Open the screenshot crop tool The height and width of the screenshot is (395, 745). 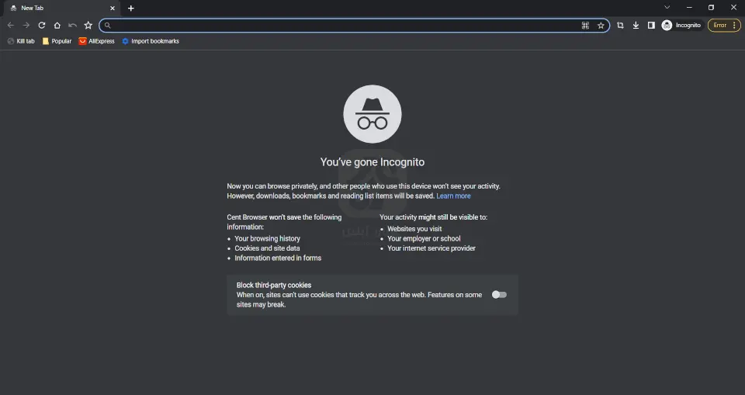pyautogui.click(x=620, y=25)
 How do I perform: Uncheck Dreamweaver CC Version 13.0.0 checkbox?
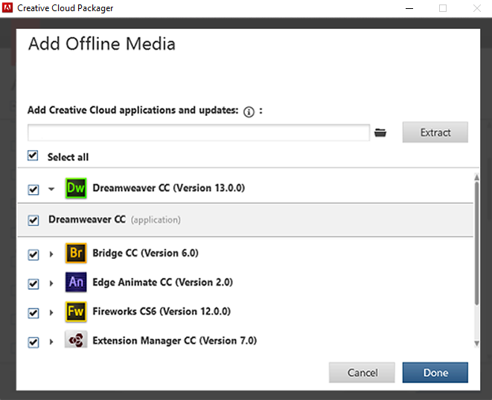click(x=33, y=190)
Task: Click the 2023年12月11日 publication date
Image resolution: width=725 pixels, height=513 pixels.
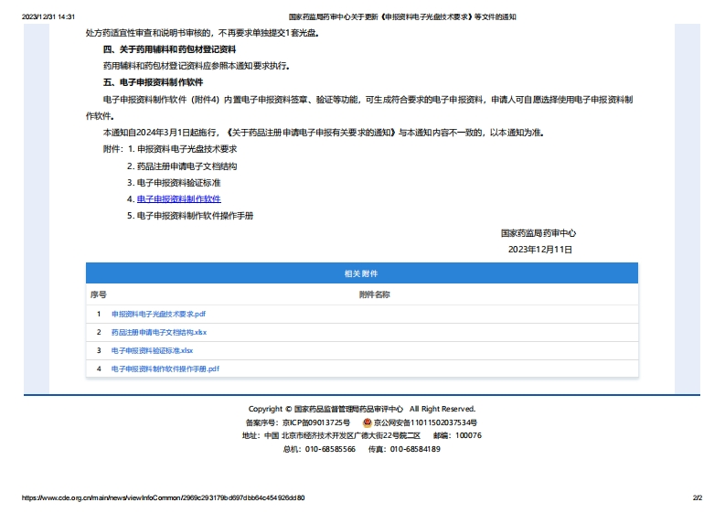Action: click(x=539, y=249)
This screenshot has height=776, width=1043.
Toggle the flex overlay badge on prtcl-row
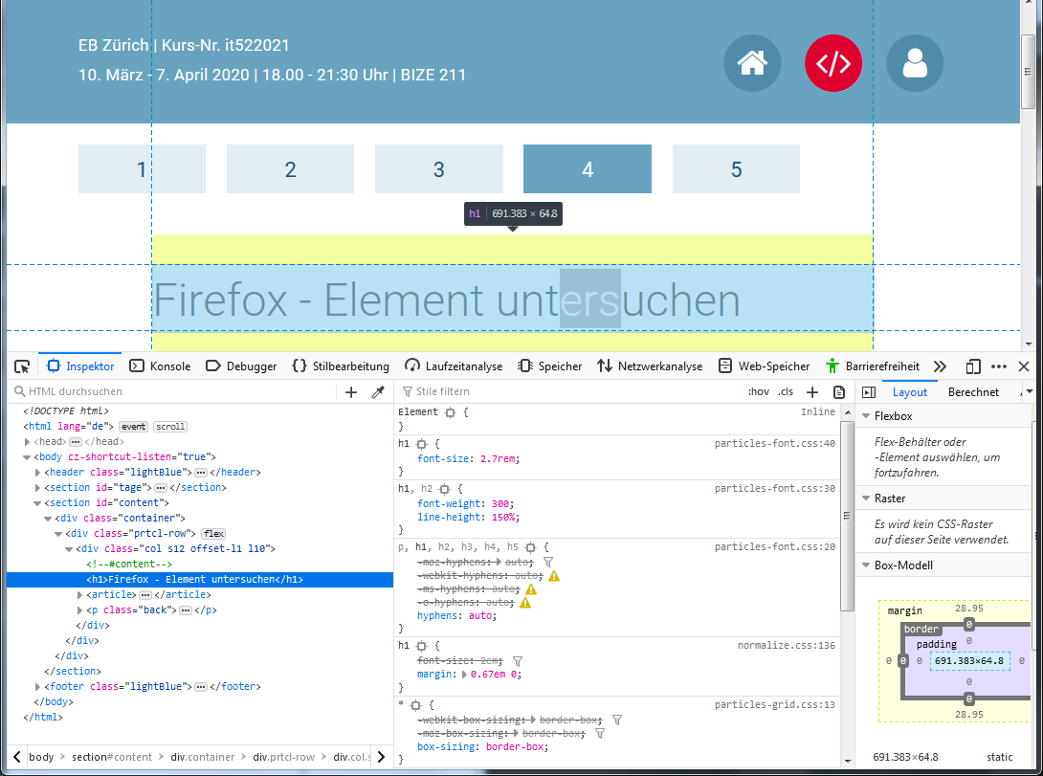pos(212,534)
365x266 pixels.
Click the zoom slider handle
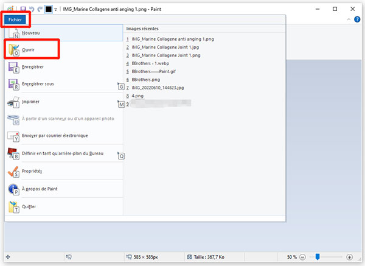[317, 257]
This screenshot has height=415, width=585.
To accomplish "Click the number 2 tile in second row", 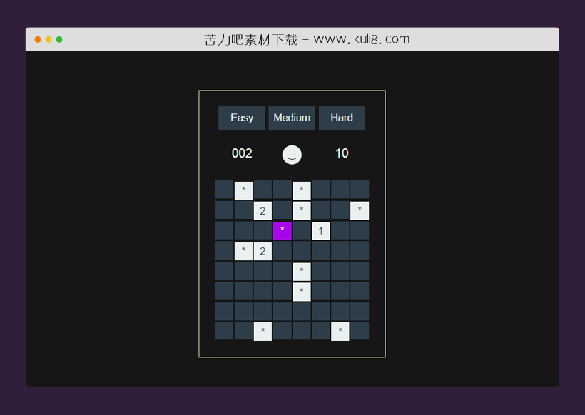I will point(263,210).
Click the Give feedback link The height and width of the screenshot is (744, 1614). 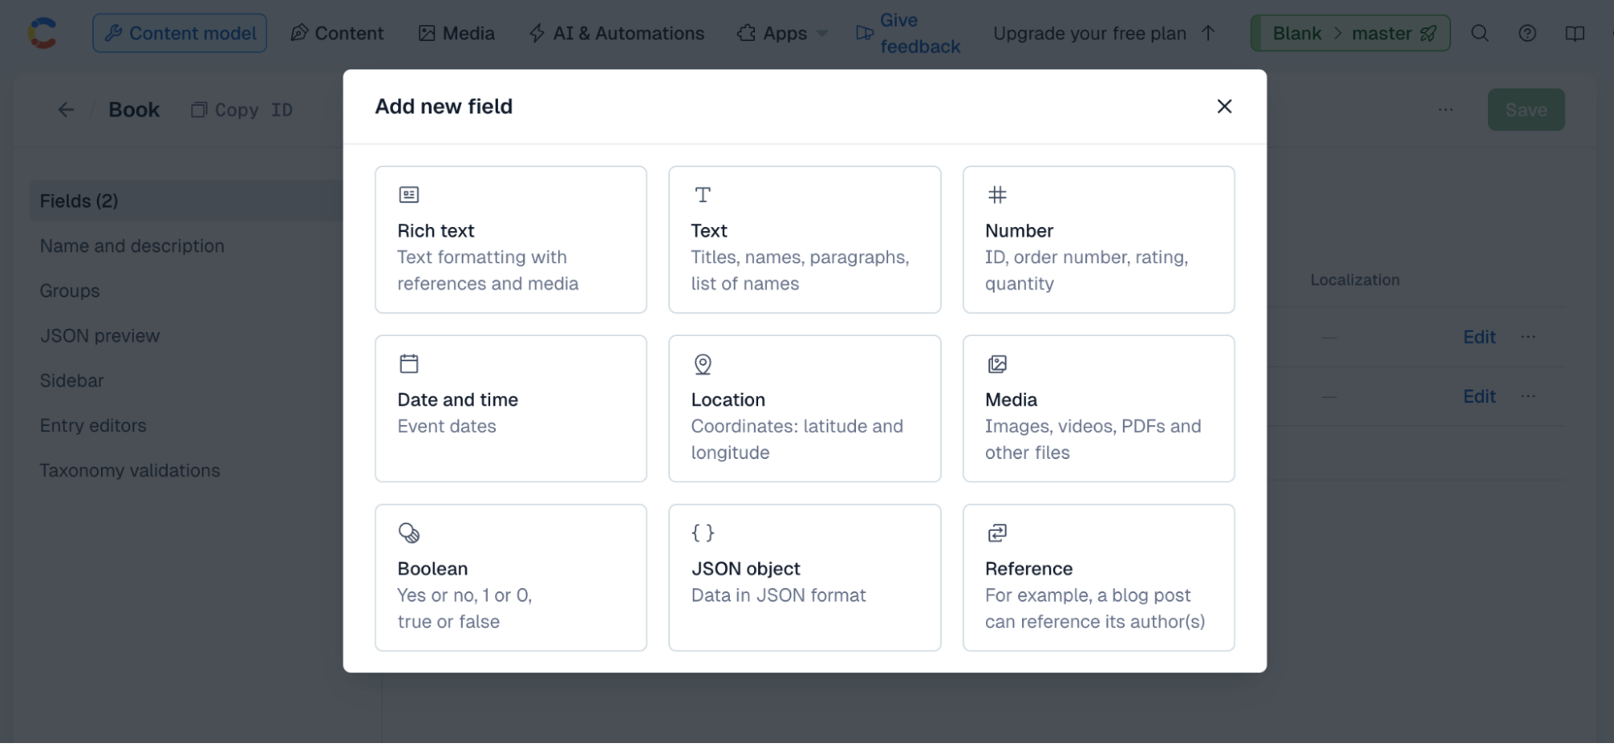908,33
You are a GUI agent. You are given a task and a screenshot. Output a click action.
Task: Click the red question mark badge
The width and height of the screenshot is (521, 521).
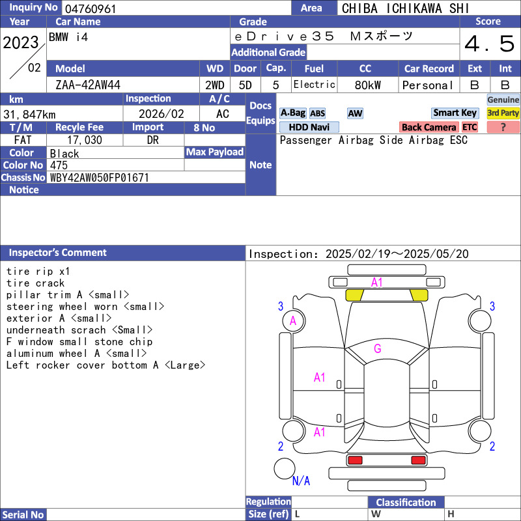pos(503,127)
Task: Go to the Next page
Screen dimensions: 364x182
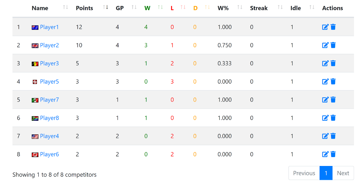Action: click(x=343, y=173)
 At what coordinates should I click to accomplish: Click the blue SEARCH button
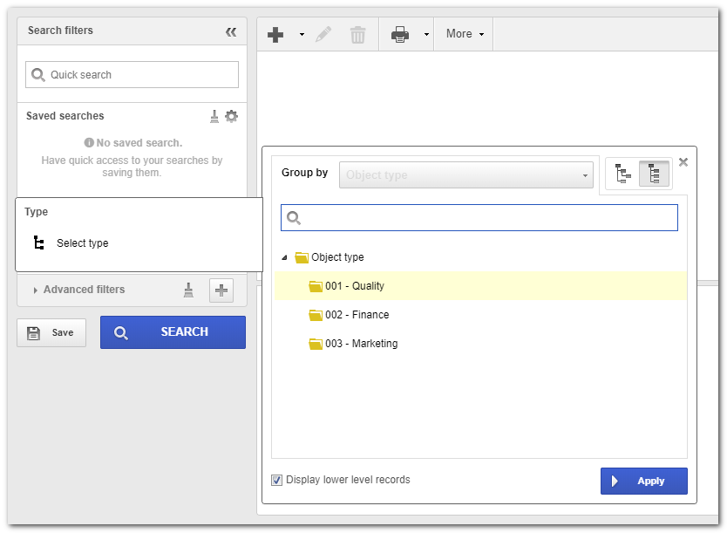(x=173, y=332)
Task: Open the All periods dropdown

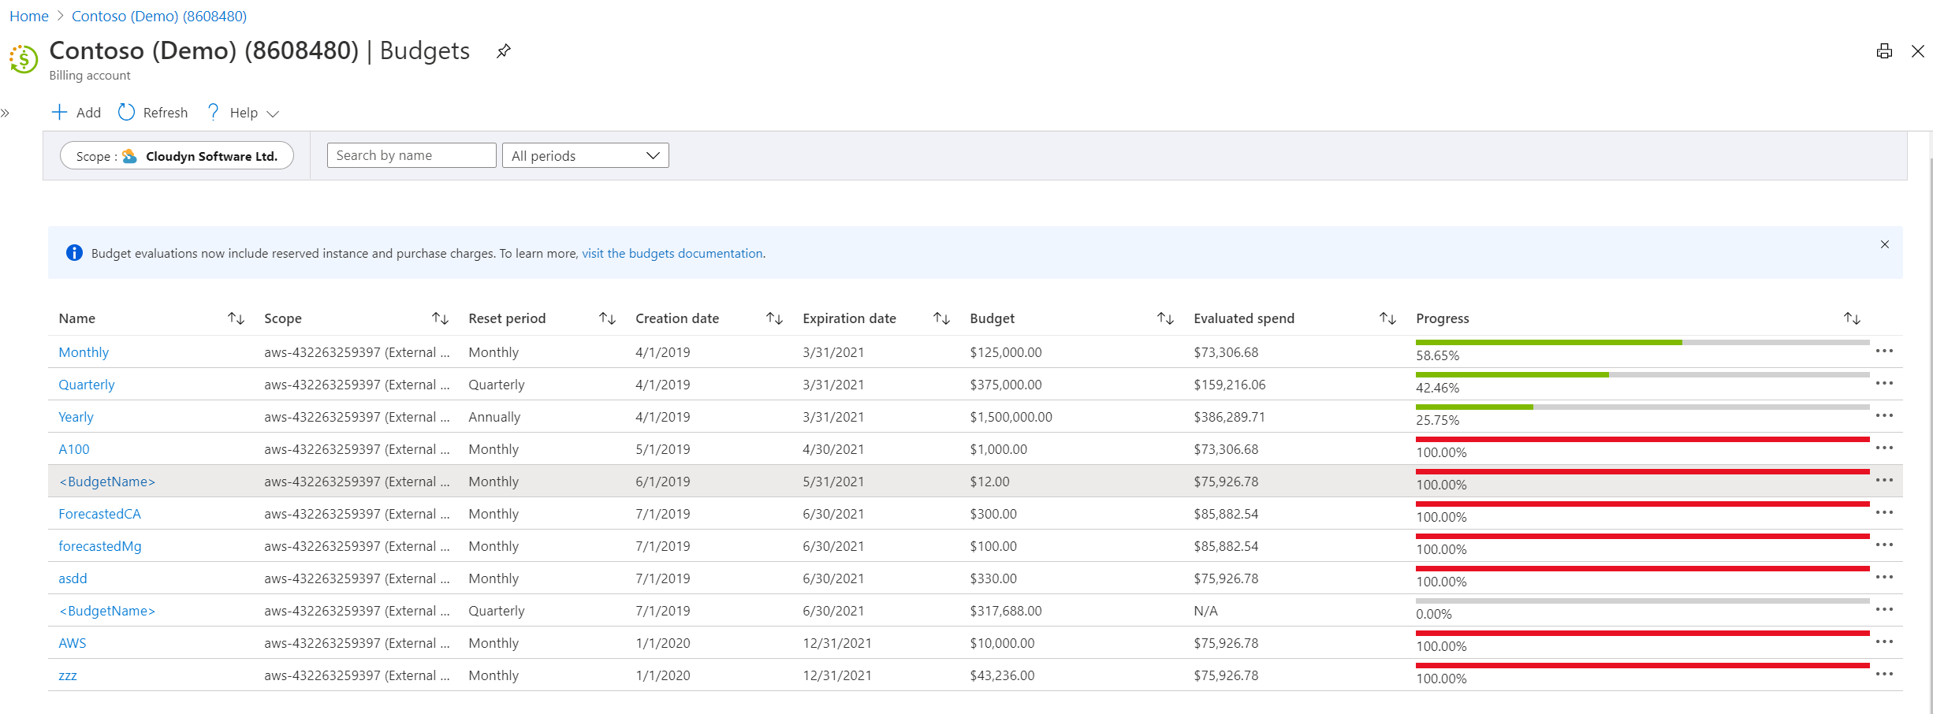Action: [x=585, y=155]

Exercise objective: Which of the lines above include the string "This"? Pick them out and copy them.

Your response:
This screenshot has height=776, width=1043.
This screenshot has height=415, width=585.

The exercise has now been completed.